Talk About Teaching:

The College's Quantitative Skills Requirement (Baron)

 

Talking Urban Education In Lecture Hall and Theater

Next week on in a campus lecture and a Center City theater evening, the Graduate School of Education's Constance Clayton Chair inaugurates its program with two events examining urban education. The Clayton chair, held by Dr. Diana T. Slaughter-Defoe, honors the GSE Ph.D. alumna who headed the Philadelphia Public Schools from 1982 until 1993.

At the Museum: On October 29, internationally known child psychologist Dr. James P. Comer of Yale 's Child Study Center and School of Medicine will give the Inaugural Constance E. Clayton Lecture, 4:30-5:50 p.m. in the at the Rainey Auditorium of the University Museum.

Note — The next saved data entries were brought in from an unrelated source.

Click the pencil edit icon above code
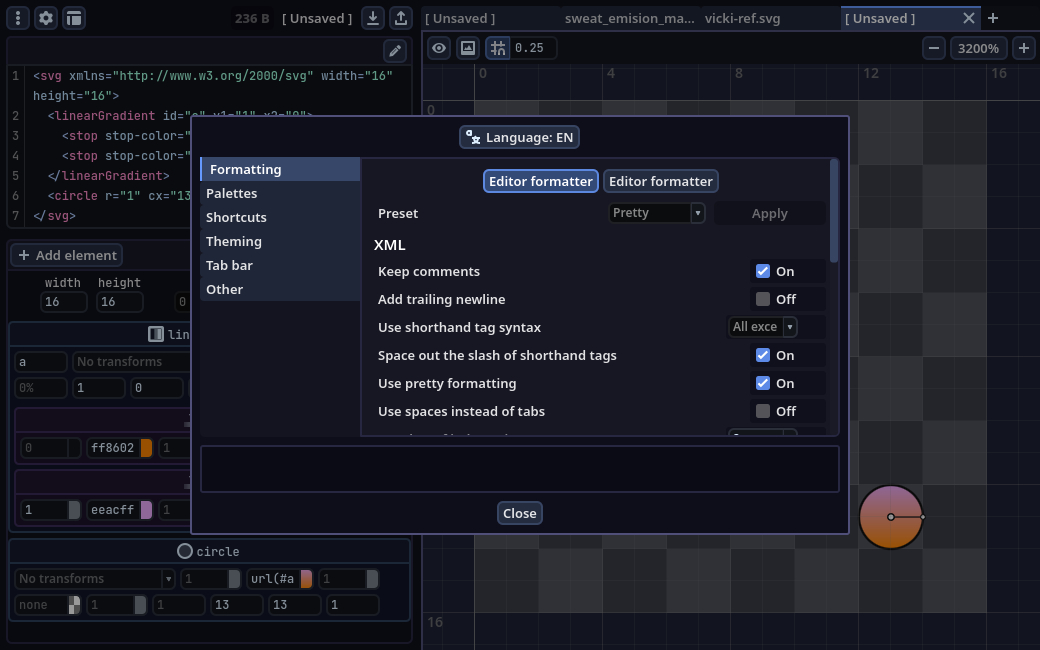 tap(395, 51)
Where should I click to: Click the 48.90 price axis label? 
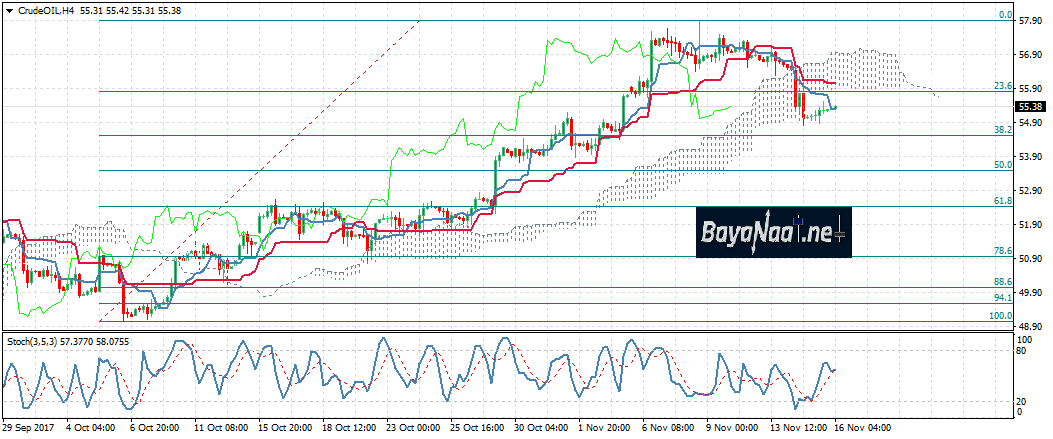(1030, 327)
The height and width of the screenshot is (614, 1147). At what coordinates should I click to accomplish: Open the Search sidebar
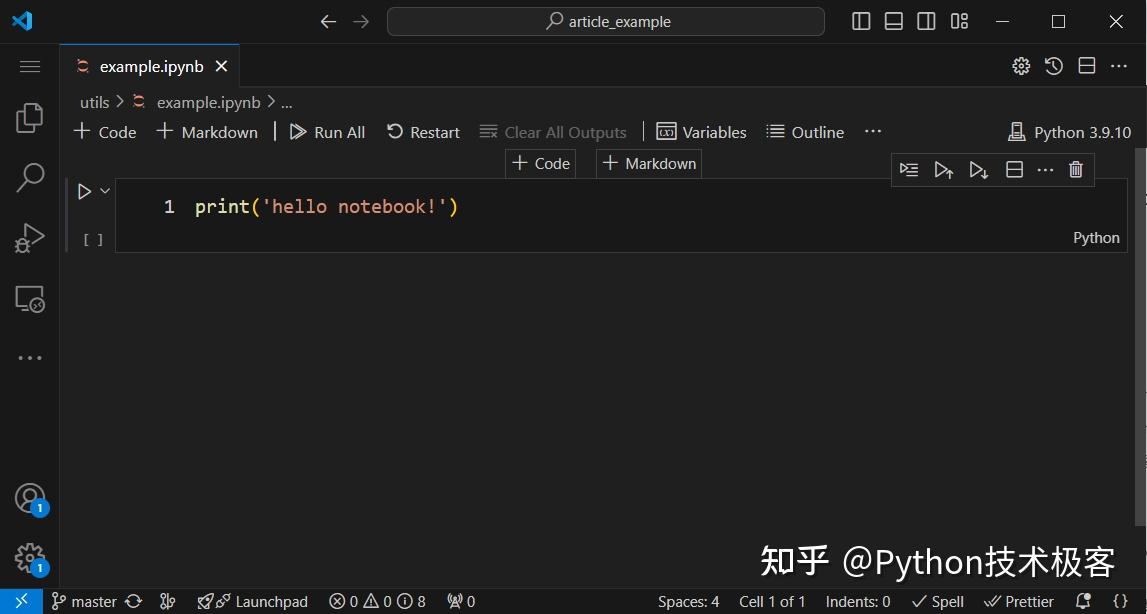coord(29,177)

Dr. Comer, known for founding a successful school restructuring program, will focus on issues raised in his most recent book, Waiting for a Miracle: Why Schools Can't Solve Our Problems and How We Can (Penguin 1997).

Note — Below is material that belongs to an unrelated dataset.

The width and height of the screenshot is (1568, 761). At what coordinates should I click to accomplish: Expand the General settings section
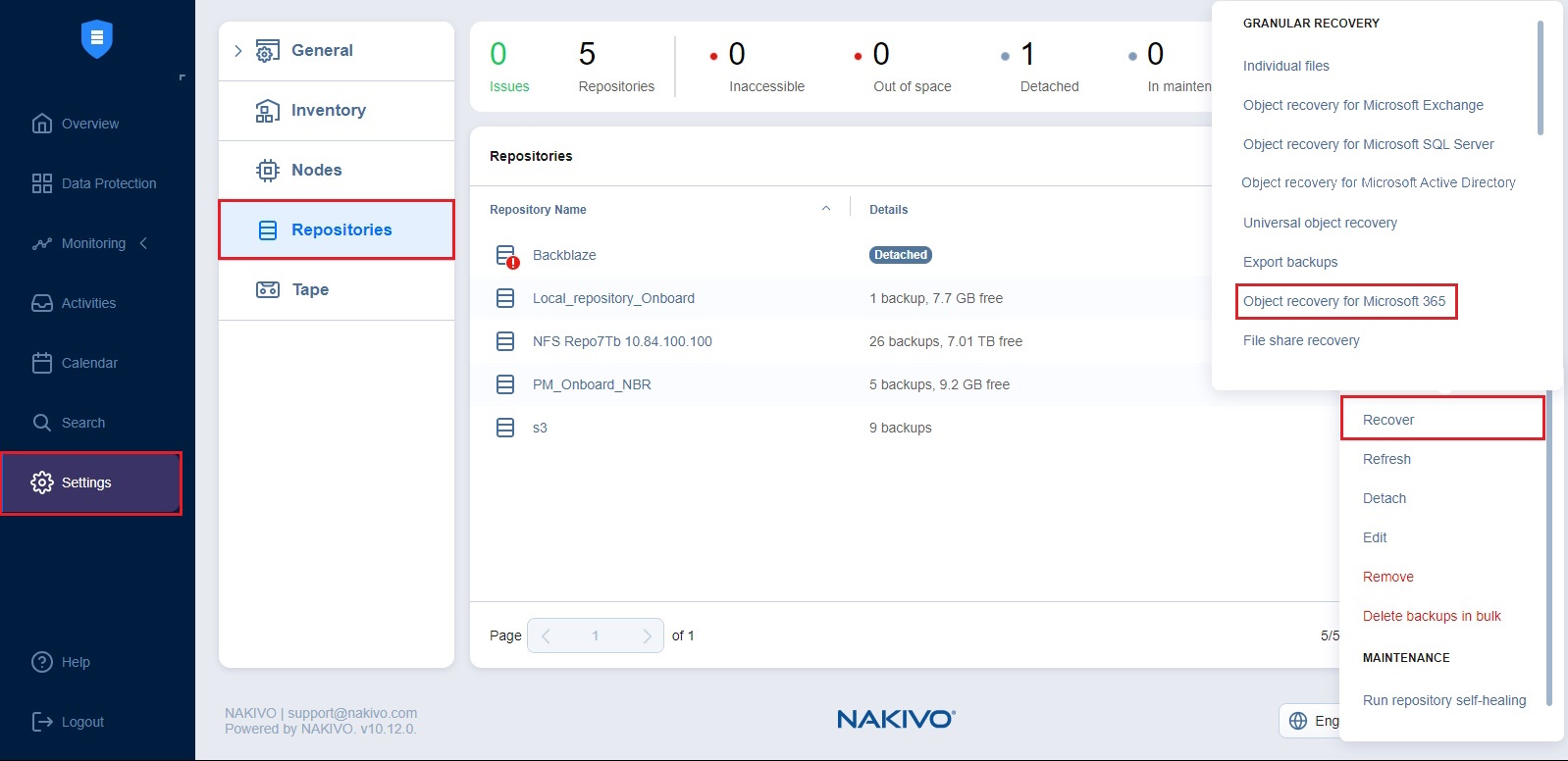coord(238,51)
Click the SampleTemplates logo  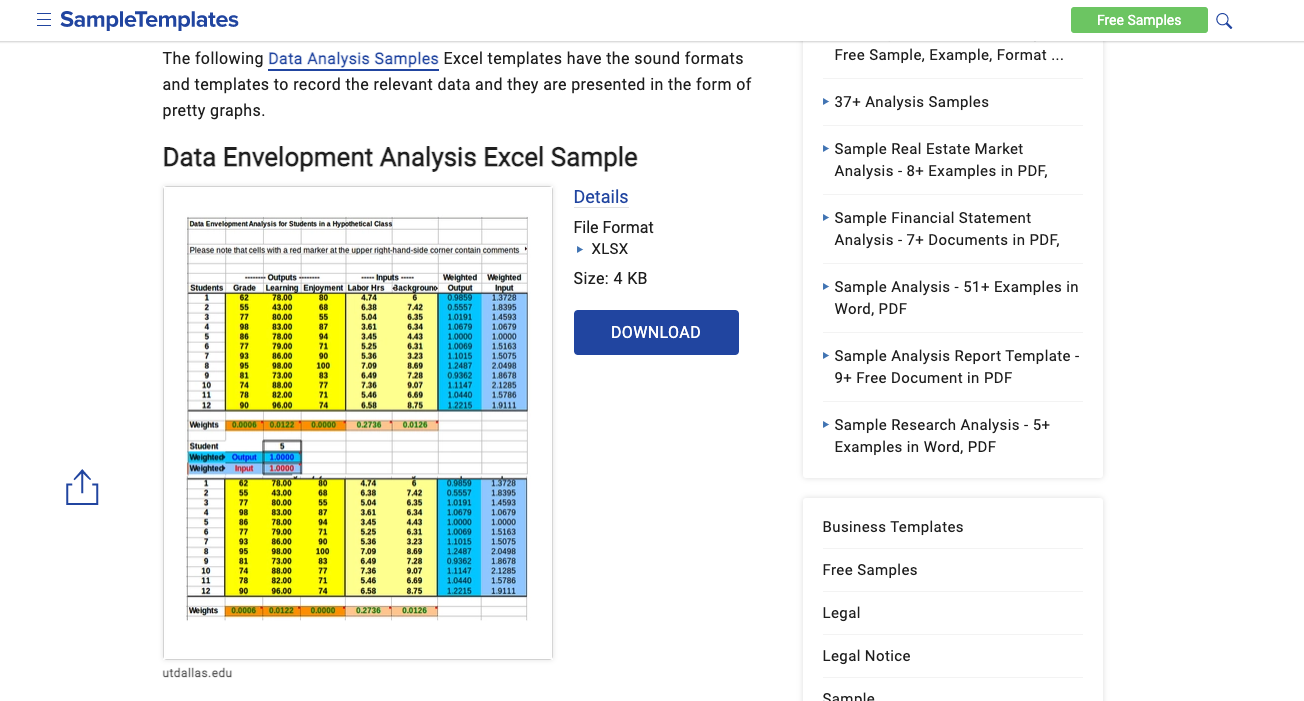(x=148, y=19)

The lecture is free and open the public under the aegis of GSE and its co-sponsors: the University's African American Studies Program; Center for Health, Achievement, Neighborhood Growth and Ethnic Studies (CHANGES); the Psychiatry Department of PennMed; the DuBois Collective Research Institute; and the National Center on Fathers and Families (NCOFF).

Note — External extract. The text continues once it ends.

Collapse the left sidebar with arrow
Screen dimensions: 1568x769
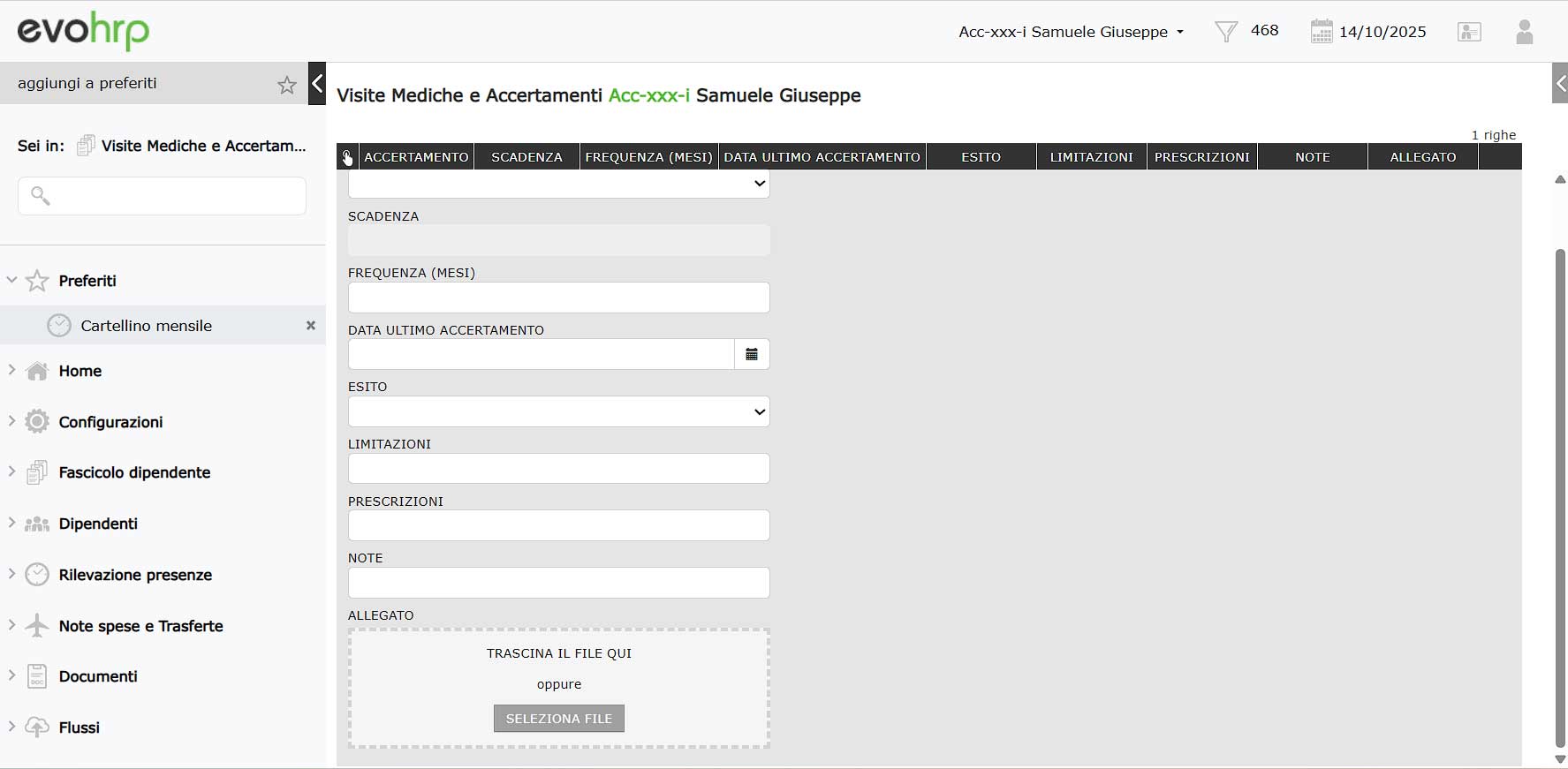coord(317,84)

At the Painted Bride: On October 30, GSE also invites members of the University to the Painted Bride Art Center's production of "Prism," a new play by Alex McDonald in which an experienced junior high school teacher shows his yoiunger male colleague "how to teach in anybody's inner city school." It is directed by Rome Neal of the Nuyorican Poets Cafe.

The performance begins at 7 p.m., at 230 Vine Street, and there is a post-production discussion. Tickets are $15 for the play.